Do you people really not realize how completely asinine you sound with these lowbrow comments? I'll give you a hint: did you know that C also has no package manager?
Yeah, and it's also much worse for it. There's a reason everyone in C uses their own linked list implementation and it's not because it's a platonic ideal of perfect software.
Agreed. Getting started with a C or C++ project is such a pain in the ass that I won't even bother. Then there is the fact that unless you have special requirements that necessitate C/C++, those languages have nothing going for them.
"Mature" means that it has mostly developed to its logical conclusion, and its warts are well-documented and understood, as are workarounds for them. It doesn't say anything about "good", although using mature tooling can be good because (for all the warts) you don't have the rug pulled from underneath you every couple of years, as seen in e.g. JS land.
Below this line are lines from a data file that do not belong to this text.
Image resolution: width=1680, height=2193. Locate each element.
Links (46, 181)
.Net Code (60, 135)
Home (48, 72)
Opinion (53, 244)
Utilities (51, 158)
I think C/C++ are mature in the sense that everyone has gotten tired of trying to fix these issues. But I think we're getting further and further from "well understood" as time goes on. Very few practicing software engineers understand all the nuances of header files, C files, object files, static and dynamic linking, and how different compilers & ABI targets interact with all of that stuff. To say nothing of configure scripts, makefiles, automake & autoconf, pkgconfig, cmake and ninja and all the rest.
Just today, I spent 2 hours trying to get an OS kernel (SeL4) to compile for ARM64. This is an officially supported platform. I ran into a series of problems:
- A recent update to sel4 meant I need to set -DCONFIG_ARM_TLS_REG_TPIDRU for thread-local storage. (Leaving it out is a compiler error). This flag isn't in the configuration script - and it took me awhile to figure out how to set it through cmake + ninja.
- The gcc-aarch64-linux-gnu toolchain was recommended somewhere in the docs. On newer versions of gcc, that pulls in libgcc_eh.a, which tries to use _dl_find_object - which is of course linux only. So the build fails.
- So I swapped to gcc14's aarch64-none-elf cross compiler toolchain, which doesn't assume a dynamic linker is available. gcc-aarch64-none-elf isn't available in apt for some reason, even though the 32 bit counterpart is. From there, I ran into a new compiler error. Turns out the arm gcc toolchains are built against an old version of binutils that didn't have support for SHF_GNU_RETAIN. That is needed for the retain macro to work in C. And retain is used by sel4. This is just a compiler warning, but because sel4 promotes all warnings to errors, the build fails. I could have built my own compiler with a newer binutils. But I ended up just disabling the warning, because you only live once. I briefly tried gcc11 because that's recommended elsewhere in the docs, but gcc11 has the same problem.
All of this headache was from trying to build sel4 - which is all straight C, and one of the highest quality C projects I've ever seen. The codebase is mathematically proven to be correct. But oh my goodness, what a horrendous mess it is trying to work with it. And of course, just to try and get the build process going, I needed to install multiple compilers, ninja, cmake, python and a bunch of random python packages, and google's 'repo' tool to manage dependencies. What is this junk.
Personally I'd prefer to work with clang, but I've had enough pain for one day. And I know swapping compilers will for sure break something else.
If sel4 was written in zig or rust, it would be 10x easier to build and work with. Zig handles cross compilation to any supported platform out of the box. Rust can install toolchains trivially with rustup. Rust also has consistent stability guarantees, ensuring code doesn't "rot" with new compiler versions. And of course, both handle dependencies much, much better. And no need for cmake / ninja / random python scripts to compile. Zig and rust also don't behave differently based on someone else's binutils version. Wtf.
If C is too "mature" to fix these problems, I'm going to switch languages. Sel4 is only 20k lines of code. I wonder if it'd be less work to port it to zig than work with it in C. (I'd consider rust, but rust code can't prevent panics.)